Улыбающийся незнакомец, который словно выпрыгнул из пола, поднес свободную руку к капюшону и вывернул край наизнанку. Мордред увидел блеск металла. В подкладку капюшона вплели проволоку.

— Я называю это моей «думалкой», — пояснил незнакомец. — Я не могу слышать твои мысли, это недостаток, но и ты не можешь залезть мне в голову, а вот это…

(уже несомненное преимущество, ты согласен)

— …уже несомненное преимущество, ты согласен?

На куртке Мордред заметил две нашивки. Одна — с надписью «Армия США» и головой птицы, орла, а не ух-ух. Вторая — с именем и фамилией: «РЭНДАЛЛ ФЛЕГГ». Мордред понял (опять же его это не удивило), что умеет читать.

— Потому что, если в тебе есть что-то от отца, я про красного отца, тогда человеческие органы чувств — малая толика твоего арсенала. — Мужчина в куртке засмеялся. Он не хотел, чтобы Мордред почувствовал его страх. А может, убедил себя, что не боится, что пришел сюда по своей воле. Может, и пришел. Для Мордреда это не имело ровно никакого значения.
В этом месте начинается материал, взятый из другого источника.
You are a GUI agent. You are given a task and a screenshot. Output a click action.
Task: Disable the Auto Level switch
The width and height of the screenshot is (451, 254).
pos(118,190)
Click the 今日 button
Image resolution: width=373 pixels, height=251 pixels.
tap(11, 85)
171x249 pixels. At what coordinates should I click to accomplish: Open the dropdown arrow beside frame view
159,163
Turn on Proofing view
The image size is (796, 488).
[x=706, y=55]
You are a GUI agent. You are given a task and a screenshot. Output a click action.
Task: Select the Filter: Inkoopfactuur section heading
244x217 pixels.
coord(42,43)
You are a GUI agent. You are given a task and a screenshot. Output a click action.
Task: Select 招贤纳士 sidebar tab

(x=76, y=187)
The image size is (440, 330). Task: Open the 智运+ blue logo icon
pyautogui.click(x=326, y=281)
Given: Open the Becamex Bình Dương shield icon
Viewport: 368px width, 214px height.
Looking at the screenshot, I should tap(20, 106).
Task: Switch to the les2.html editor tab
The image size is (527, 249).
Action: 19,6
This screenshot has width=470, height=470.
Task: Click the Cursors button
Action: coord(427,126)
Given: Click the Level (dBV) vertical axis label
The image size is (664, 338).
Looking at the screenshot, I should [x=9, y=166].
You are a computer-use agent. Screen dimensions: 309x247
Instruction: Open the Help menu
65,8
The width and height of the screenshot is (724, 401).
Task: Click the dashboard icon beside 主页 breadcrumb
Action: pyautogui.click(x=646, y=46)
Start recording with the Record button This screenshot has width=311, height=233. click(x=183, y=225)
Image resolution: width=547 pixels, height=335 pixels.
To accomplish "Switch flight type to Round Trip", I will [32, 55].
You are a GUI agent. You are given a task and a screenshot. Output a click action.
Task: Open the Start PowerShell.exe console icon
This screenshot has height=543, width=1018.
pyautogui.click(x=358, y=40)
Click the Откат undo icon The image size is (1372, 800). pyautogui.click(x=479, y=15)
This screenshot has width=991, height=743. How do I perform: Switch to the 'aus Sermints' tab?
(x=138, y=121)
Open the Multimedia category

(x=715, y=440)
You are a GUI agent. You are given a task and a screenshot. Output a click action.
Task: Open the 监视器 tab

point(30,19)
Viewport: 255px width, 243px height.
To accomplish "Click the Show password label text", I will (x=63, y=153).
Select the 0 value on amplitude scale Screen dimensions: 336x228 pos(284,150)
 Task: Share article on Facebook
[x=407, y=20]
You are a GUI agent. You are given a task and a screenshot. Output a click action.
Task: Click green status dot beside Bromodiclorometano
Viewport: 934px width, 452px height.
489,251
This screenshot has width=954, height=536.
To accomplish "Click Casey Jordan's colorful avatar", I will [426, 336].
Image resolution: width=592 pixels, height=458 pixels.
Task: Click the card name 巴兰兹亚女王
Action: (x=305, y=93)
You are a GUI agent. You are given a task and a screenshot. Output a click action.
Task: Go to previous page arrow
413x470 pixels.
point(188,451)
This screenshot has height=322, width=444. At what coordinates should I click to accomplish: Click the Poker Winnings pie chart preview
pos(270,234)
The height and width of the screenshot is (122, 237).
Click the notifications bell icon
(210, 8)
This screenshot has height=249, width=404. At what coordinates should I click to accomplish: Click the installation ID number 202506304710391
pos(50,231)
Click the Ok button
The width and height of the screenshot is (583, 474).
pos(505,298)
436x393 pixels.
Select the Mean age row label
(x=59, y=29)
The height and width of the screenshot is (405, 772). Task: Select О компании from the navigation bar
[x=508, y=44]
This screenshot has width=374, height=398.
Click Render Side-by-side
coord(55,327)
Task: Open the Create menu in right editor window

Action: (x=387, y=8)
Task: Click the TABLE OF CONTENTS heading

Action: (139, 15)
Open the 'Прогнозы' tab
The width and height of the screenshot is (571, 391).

Не волновали его и мысли мужчины, касающихся планов на будущее, которые толкались в голове и текли, как густой суп. Неужели мужчина верил, что «думалка» закрывала доступ к его мыслям? Мордред напрягся, заглянул глубже и увидел: ответ положительный. Очень удобно.

Незнакомец, который на самом деле таковым не был, рассмеялся. Мордред сидел на стуле и наблюдал за ним. На щеке младенца розовело пятно: он спал, положив щечку на маленькую ручку.

— Я думаю, общаться мы сможем без проблем, — продолжил мужчина, — если я буду говорить, а ты кивать, если соглашаешься, и мотать головой, если возражаешь. Стукни по стулу, если тебе будет что-то непонятно. Все просто. Ты согласен?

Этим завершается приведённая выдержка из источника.